Ainda que uns poucos programas de concessão de títulos tenham sido bem sucedidos, também é possível notar que as falhas em um grande número dos mesmos ocorrem pelos mais diversos motivos. KRUECKEBERG (2004, p.3) aponta outros motivos pelos quais apenas os títulos de propriedade não melhoram o bem-estar das pessoas mais pobres:

Criminals, who have an interest in seeing that communities remain informal, illegal and undemocratic, often control illegal settlements, especially squatter settlements, and thwart tenure programs. Under these circumstances ownership alone will not bring tenure programs: political reform is required.

Mais uma vez, SCHAEFER (2004) rebate as críticas de Krueckeberg ao trabalho de De Soto. No caso do Peru, ainda que existam quadrilhas nos assentamentos legalizados, a situação era muito pior quando o Sendero Luminoso controlava essas áreas. O título de propriedade por si só não resolveu o problema da criminalidade, porém os outrora informais passaram a colaborar com o governo peruano e a relatar os movimentos do Sendero Luminoso, o que resultou no desmantelamento do grupo e na captura do seu líder (SCHAEFER, 2004).

MARCUSE (2004) também faz críticas ao trabalho de De Soto e corrobora com as idéias de Krueckeberg. Para MARCUSE (2004, p.42), ainda que as pessoas de baixa renda possam obter títulos de propriedade, seus imóveis não correspondem ao tipo de ativo que os bancos pretendem tem como garantia: “No bank or credit institution is going to lend a poor unemployment Haitian $500 with a shack as collateral; the simple cost of foreclosing, in a developed legal system such as De Soto visualizes, would far exceed what the sale of the shack would bring.”
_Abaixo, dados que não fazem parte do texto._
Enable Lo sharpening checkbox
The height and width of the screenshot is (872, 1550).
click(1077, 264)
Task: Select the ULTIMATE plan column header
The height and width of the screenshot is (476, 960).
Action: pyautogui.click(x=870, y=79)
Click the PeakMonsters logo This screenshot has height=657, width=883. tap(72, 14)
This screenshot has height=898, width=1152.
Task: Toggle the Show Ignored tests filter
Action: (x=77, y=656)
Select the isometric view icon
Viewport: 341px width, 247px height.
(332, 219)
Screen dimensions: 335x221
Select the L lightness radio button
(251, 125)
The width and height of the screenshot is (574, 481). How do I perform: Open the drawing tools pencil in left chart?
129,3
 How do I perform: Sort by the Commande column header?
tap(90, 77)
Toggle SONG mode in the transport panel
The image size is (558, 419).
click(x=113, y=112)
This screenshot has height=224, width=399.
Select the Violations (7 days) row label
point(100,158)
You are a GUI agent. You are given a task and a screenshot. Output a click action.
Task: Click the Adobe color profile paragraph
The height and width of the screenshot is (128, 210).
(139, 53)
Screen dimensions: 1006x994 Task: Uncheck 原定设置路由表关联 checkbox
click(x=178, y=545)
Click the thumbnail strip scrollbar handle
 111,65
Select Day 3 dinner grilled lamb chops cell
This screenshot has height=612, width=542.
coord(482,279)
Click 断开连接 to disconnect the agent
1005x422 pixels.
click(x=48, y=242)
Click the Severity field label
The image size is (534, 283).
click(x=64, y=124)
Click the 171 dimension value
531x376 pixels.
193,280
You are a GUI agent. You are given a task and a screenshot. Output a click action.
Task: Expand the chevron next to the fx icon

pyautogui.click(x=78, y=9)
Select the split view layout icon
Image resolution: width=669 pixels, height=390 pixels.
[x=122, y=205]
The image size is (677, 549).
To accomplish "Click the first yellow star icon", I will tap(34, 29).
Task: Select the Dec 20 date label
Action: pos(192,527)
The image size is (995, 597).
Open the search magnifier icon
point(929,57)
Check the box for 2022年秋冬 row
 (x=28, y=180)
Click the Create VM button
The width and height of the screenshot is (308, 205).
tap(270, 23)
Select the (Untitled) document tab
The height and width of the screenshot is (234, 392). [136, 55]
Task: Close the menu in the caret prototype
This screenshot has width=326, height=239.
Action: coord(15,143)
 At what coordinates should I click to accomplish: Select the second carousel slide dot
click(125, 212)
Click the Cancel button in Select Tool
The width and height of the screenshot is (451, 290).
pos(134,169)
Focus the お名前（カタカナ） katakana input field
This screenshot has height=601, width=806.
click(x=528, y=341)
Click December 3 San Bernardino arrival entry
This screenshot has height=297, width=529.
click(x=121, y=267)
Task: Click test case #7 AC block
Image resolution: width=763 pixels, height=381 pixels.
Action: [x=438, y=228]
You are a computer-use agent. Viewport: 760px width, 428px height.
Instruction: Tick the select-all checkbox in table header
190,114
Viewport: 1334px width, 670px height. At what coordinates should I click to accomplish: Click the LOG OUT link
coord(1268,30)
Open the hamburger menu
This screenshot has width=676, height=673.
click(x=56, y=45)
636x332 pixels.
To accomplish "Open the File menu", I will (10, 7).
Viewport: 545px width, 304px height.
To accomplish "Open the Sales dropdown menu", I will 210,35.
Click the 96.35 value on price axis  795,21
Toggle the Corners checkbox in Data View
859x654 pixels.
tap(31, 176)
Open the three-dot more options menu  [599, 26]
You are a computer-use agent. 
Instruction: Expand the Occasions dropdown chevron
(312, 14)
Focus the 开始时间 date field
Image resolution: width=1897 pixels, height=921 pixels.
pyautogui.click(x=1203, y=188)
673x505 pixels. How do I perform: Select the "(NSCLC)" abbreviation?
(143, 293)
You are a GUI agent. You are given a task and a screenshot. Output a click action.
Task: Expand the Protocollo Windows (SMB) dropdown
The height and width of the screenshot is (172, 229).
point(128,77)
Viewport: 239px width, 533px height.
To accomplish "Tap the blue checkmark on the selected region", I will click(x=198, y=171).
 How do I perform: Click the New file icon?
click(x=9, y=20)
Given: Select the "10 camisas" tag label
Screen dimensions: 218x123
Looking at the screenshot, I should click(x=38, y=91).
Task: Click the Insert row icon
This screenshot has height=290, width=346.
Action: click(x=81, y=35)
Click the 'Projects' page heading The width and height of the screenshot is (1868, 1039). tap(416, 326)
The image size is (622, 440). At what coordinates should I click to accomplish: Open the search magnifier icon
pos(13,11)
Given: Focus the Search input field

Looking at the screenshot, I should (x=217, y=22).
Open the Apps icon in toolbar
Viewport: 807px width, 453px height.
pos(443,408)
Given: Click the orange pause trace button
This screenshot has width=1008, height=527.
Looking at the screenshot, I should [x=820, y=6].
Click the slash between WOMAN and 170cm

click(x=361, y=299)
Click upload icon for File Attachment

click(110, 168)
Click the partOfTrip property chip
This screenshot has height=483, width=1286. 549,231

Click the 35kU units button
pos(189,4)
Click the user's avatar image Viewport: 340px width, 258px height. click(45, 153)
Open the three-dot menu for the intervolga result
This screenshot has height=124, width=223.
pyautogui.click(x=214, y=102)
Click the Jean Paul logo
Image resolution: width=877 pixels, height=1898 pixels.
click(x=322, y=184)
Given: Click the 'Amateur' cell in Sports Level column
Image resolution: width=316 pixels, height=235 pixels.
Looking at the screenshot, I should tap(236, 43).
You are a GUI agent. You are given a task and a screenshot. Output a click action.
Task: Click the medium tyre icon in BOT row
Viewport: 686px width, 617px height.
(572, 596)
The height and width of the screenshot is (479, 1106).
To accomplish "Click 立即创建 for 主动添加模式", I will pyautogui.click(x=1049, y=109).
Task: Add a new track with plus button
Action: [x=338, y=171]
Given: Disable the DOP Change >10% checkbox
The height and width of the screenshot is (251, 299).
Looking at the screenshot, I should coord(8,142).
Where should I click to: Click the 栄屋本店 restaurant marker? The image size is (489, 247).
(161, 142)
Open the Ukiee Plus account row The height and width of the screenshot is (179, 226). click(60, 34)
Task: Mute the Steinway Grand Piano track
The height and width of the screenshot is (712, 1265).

Muito mais do que se tornarem empreendedores, o que muitos dos moradores informais dos países em desenvolvimento aspiram é um local seguro para residir. O desejo de realizar um empreendimento provavelmente faz parte do cotidiano de poucos. Contudo, o imóvel como colateral só poderá ser usado para tal finalidade em sua plenitude se as atividades possíveis de serem empreendidas no local onde o mesmo se situa não sofrerem as restrições informais exemplificadas anteriormente. Caso isto ocorra, os empreendimentos que venham a surgir nestas localidades serão altamente arriscados, o que dificultará o uso destes imóveis como garantias para a obtenção de crédito.

4.8 CONCLUSÃO

É possível afirmar que, além das restrições de acesso ao mercado de crédito, existem outros obstáculos que dificultam os negócios dos micro e pequenos empresários, principalmente aqueles que agem informalmente. O uso de imóveis outrora informais, que após serem legalmente registrados podem ser utilizados como colateral, parece ser uma alternativa viável para os países em desenvolvimento. Contudo, obstáculos de ordem econômica, altas taxas de juros, baixa capacidade gerencial, racionamento de crédito, insegurança e lentidão jurídica, reduzida qualidade dos ativos, entre outros, terminam por obscurecer parte dos efeitos positivos que poderiam ocorrer em grande escala após um processo de regularização em massa dos ativos dos informais. O capítulo seguinte analisará os resultados de estudos inspirados na obra de Hernando de Soto sobre a regularização de propriedades em áreas urbanas e seu impacto sobre o acesso ao mercado de crédito.